[Records drawn from a dataset]
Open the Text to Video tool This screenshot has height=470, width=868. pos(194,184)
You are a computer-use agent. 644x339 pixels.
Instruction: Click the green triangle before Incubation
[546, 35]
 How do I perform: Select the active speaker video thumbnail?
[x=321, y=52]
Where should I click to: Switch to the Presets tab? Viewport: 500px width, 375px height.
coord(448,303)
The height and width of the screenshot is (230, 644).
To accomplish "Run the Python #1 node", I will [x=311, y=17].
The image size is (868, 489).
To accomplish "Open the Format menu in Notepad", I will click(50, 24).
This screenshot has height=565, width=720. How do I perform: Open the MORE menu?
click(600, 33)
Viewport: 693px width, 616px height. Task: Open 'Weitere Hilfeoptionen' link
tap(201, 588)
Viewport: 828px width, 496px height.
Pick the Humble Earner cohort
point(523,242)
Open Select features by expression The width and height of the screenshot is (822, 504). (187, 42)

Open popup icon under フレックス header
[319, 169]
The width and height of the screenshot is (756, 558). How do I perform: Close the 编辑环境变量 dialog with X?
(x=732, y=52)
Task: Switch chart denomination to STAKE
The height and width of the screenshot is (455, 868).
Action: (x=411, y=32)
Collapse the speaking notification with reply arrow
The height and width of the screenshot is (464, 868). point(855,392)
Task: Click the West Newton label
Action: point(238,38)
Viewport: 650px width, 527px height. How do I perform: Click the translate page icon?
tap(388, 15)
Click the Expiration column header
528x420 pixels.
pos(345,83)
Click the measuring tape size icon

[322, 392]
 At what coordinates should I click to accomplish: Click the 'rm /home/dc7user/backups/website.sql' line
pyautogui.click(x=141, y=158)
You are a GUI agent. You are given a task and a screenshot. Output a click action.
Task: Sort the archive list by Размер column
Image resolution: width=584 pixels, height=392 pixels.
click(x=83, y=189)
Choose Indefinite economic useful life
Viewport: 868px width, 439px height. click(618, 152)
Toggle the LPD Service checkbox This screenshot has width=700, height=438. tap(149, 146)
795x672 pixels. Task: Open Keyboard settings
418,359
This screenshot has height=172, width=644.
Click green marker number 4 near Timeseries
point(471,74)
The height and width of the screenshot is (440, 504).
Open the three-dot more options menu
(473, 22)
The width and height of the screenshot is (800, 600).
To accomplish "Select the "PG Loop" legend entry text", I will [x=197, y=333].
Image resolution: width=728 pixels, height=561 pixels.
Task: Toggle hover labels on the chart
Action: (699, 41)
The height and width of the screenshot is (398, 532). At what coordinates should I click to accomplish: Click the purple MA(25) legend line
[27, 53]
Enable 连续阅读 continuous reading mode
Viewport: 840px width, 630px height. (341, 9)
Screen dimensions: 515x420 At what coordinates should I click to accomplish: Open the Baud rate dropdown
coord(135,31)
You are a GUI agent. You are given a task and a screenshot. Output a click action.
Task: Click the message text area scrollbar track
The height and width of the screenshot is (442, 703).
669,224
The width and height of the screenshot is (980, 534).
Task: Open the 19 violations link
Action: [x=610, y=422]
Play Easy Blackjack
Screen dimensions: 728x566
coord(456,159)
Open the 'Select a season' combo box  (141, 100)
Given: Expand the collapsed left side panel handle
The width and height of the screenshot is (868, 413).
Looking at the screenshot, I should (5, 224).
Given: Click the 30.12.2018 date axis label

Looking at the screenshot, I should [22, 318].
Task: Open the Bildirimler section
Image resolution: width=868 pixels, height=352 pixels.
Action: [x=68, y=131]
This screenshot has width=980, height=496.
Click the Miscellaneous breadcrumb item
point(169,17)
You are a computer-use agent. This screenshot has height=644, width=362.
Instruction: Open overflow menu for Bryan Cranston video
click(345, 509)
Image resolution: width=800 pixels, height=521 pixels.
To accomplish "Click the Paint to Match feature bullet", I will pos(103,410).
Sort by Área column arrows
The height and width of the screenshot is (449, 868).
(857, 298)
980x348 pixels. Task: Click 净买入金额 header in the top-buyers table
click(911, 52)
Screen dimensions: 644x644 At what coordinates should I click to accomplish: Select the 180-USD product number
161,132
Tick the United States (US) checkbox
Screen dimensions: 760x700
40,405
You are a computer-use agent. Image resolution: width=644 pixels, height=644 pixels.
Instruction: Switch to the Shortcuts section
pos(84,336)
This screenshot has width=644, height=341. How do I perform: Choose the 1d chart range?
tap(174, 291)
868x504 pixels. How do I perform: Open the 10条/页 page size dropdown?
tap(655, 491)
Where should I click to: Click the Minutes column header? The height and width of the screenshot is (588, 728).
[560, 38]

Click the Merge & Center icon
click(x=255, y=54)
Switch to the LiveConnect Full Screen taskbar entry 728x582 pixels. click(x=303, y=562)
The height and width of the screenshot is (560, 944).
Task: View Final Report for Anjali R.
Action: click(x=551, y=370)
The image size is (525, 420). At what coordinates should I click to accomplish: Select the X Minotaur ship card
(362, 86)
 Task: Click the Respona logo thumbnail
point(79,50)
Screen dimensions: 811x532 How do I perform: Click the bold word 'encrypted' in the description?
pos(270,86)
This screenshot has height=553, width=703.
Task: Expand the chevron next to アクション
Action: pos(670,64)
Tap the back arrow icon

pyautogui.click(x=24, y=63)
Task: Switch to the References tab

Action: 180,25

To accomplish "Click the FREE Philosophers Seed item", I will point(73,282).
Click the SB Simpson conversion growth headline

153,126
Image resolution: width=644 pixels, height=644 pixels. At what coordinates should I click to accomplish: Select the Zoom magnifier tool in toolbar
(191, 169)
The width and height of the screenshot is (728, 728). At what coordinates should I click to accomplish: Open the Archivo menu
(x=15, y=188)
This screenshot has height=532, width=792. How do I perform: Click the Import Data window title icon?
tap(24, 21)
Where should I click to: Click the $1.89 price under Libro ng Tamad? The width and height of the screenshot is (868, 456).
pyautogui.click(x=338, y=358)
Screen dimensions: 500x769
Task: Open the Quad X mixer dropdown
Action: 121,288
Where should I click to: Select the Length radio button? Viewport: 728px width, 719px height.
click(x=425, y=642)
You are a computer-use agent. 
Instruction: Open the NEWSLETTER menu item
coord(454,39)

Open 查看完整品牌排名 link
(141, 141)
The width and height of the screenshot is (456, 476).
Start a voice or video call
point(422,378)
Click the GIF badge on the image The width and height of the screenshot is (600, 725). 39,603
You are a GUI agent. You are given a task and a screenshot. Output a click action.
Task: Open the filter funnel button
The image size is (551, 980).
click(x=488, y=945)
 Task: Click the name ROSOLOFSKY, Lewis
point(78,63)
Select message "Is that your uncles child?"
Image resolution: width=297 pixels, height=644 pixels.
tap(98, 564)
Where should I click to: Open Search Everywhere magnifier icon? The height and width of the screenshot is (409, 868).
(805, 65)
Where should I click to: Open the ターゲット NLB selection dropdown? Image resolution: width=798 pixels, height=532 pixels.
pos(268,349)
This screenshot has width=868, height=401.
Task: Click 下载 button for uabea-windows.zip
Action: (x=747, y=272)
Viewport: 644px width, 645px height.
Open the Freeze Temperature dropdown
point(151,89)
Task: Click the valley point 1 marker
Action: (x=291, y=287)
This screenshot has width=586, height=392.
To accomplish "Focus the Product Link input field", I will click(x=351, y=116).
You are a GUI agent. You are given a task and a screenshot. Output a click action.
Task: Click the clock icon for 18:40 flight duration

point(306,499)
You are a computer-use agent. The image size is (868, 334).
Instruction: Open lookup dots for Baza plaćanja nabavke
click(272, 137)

*Task instructions:*
The records shown above must be returned in full, exactly as written.

*Answer to the exercise:*
Open the Text to Video tool This screenshot has height=470, width=868. pos(194,184)
You are a computer-use agent. 644x339 pixels.
Instruction: Click the green triangle before Incubation
[546, 35]
 How do I perform: Select the active speaker video thumbnail?
[x=321, y=52]
Where should I click to: Switch to the Presets tab? Viewport: 500px width, 375px height.
coord(448,303)
The height and width of the screenshot is (230, 644).
To accomplish "Run the Python #1 node", I will [x=311, y=17].
The image size is (868, 489).
To accomplish "Open the Format menu in Notepad", I will click(50, 24).
This screenshot has height=565, width=720. How do I perform: Open the MORE menu?
click(600, 33)
Viewport: 693px width, 616px height. Task: Open 'Weitere Hilfeoptionen' link
tap(201, 588)
Viewport: 828px width, 496px height.
Pick the Humble Earner cohort
point(523,242)
Open Select features by expression The width and height of the screenshot is (822, 504). (187, 42)

Open popup icon under フレックス header
[319, 169]
The width and height of the screenshot is (756, 558). How do I perform: Close the 编辑环境变量 dialog with X?
(x=732, y=52)
Task: Switch chart denomination to STAKE
The height and width of the screenshot is (455, 868).
Action: (x=411, y=32)
Collapse the speaking notification with reply arrow
The height and width of the screenshot is (464, 868). point(855,392)
Task: Click the West Newton label
Action: point(238,38)
Viewport: 650px width, 527px height. How do I perform: Click the translate page icon?
tap(388, 15)
Click the Expiration column header
528x420 pixels.
pos(345,83)
Click the measuring tape size icon

[322, 392]
 At what coordinates should I click to accomplish: Click the 'rm /home/dc7user/backups/website.sql' line
pyautogui.click(x=141, y=158)
You are a GUI agent. You are given a task and a screenshot. Output a click action.
Task: Sort the archive list by Размер column
Image resolution: width=584 pixels, height=392 pixels.
click(x=83, y=189)
Choose Indefinite economic useful life
Viewport: 868px width, 439px height. click(618, 152)
Toggle the LPD Service checkbox This screenshot has width=700, height=438. tap(149, 146)
795x672 pixels. Task: Open Keyboard settings
418,359
This screenshot has height=172, width=644.
Click green marker number 4 near Timeseries
point(471,74)
The height and width of the screenshot is (440, 504).
Open the three-dot more options menu
(473, 22)
The width and height of the screenshot is (800, 600).
To accomplish "Select the "PG Loop" legend entry text", I will [x=197, y=333].
Image resolution: width=728 pixels, height=561 pixels.
Task: Toggle hover labels on the chart
Action: (699, 41)
The height and width of the screenshot is (398, 532). At what coordinates should I click to accomplish: Click the purple MA(25) legend line
[27, 53]
Enable 连续阅读 continuous reading mode
Viewport: 840px width, 630px height. (341, 9)
Screen dimensions: 515x420 At what coordinates should I click to accomplish: Open the Baud rate dropdown
coord(135,31)
You are a GUI agent. You are given a task and a screenshot. Output a click action.
Task: Click the message text area scrollbar track
The height and width of the screenshot is (442, 703).
669,224
The width and height of the screenshot is (980, 534).
Task: Open the 19 violations link
Action: [x=610, y=422]
Play Easy Blackjack
Screen dimensions: 728x566
coord(456,159)
Open the 'Select a season' combo box  (141, 100)
Given: Expand the collapsed left side panel handle
The width and height of the screenshot is (868, 413).
Looking at the screenshot, I should (5, 224).
Given: Click the 30.12.2018 date axis label

Looking at the screenshot, I should [22, 318].
Task: Open the Bildirimler section
Image resolution: width=868 pixels, height=352 pixels.
Action: [x=68, y=131]
This screenshot has width=980, height=496.
Click the Miscellaneous breadcrumb item
point(169,17)
You are a computer-use agent. This screenshot has height=644, width=362.
Instruction: Open overflow menu for Bryan Cranston video
click(345, 509)
Image resolution: width=800 pixels, height=521 pixels.
To accomplish "Click the Paint to Match feature bullet", I will pos(103,410).
Sort by Área column arrows
The height and width of the screenshot is (449, 868).
(857, 298)
980x348 pixels. Task: Click 净买入金额 header in the top-buyers table
click(911, 52)
Screen dimensions: 644x644 At what coordinates should I click to accomplish: Select the 180-USD product number
161,132
Tick the United States (US) checkbox
Screen dimensions: 760x700
40,405
You are a computer-use agent. Image resolution: width=644 pixels, height=644 pixels.
Instruction: Switch to the Shortcuts section
pos(84,336)
This screenshot has width=644, height=341. How do I perform: Choose the 1d chart range?
tap(174, 291)
868x504 pixels. How do I perform: Open the 10条/页 page size dropdown?
tap(655, 491)
Where should I click to: Click the Minutes column header? The height and width of the screenshot is (588, 728).
[560, 38]

Click the Merge & Center icon
click(x=255, y=54)
Switch to the LiveConnect Full Screen taskbar entry 728x582 pixels. click(x=303, y=562)
The height and width of the screenshot is (560, 944).
Task: View Final Report for Anjali R.
Action: click(x=551, y=370)
The image size is (525, 420). At what coordinates should I click to accomplish: Select the X Minotaur ship card
(362, 86)
 Task: Click the Respona logo thumbnail
point(79,50)
Screen dimensions: 811x532 How do I perform: Click the bold word 'encrypted' in the description?
pos(270,86)
This screenshot has height=553, width=703.
Task: Expand the chevron next to アクション
Action: pos(670,64)
Tap the back arrow icon

pyautogui.click(x=24, y=63)
Task: Switch to the References tab

Action: 180,25

To accomplish "Click the FREE Philosophers Seed item", I will point(73,282).
Click the SB Simpson conversion growth headline

153,126
Image resolution: width=644 pixels, height=644 pixels. At what coordinates should I click to accomplish: Select the Zoom magnifier tool in toolbar
(191, 169)
The width and height of the screenshot is (728, 728). At what coordinates should I click to accomplish: Open the Archivo menu
(x=15, y=188)
This screenshot has height=532, width=792. How do I perform: Click the Import Data window title icon?
tap(24, 21)
Where should I click to: Click the $1.89 price under Libro ng Tamad? The width and height of the screenshot is (868, 456).
pyautogui.click(x=338, y=358)
Screen dimensions: 500x769
Task: Open the Quad X mixer dropdown
Action: 121,288
Where should I click to: Select the Length radio button? Viewport: 728px width, 719px height.
click(x=425, y=642)
You are a computer-use agent. 
Instruction: Open the NEWSLETTER menu item
coord(454,39)

Open 查看完整品牌排名 link
(141, 141)
The width and height of the screenshot is (456, 476).
Start a voice or video call
point(422,378)
Click the GIF badge on the image The width and height of the screenshot is (600, 725). 39,603
You are a GUI agent. You are given a task and a screenshot. Output a click action.
Task: Open the filter funnel button
The image size is (551, 980).
click(x=488, y=945)
 Task: Click the name ROSOLOFSKY, Lewis
point(78,63)
Select message "Is that your uncles child?"
Image resolution: width=297 pixels, height=644 pixels.
tap(98, 564)
Where should I click to: Open Search Everywhere magnifier icon? The height and width of the screenshot is (409, 868).
(805, 65)
Where should I click to: Open the ターゲット NLB selection dropdown? Image resolution: width=798 pixels, height=532 pixels.
pos(268,349)
This screenshot has width=868, height=401.
Task: Click 下载 button for uabea-windows.zip
Action: (x=747, y=272)
Viewport: 644px width, 645px height.
Open the Freeze Temperature dropdown
point(151,89)
Task: Click the valley point 1 marker
Action: (x=291, y=287)
This screenshot has width=586, height=392.
To accomplish "Focus the Product Link input field", I will click(x=351, y=116).
You are a GUI agent. You are given a task and a screenshot. Output a click action.
Task: Click the clock icon for 18:40 flight duration

point(306,499)
You are a computer-use agent. The image size is (868, 334).
Instruction: Open lookup dots for Baza plaćanja nabavke
click(272, 137)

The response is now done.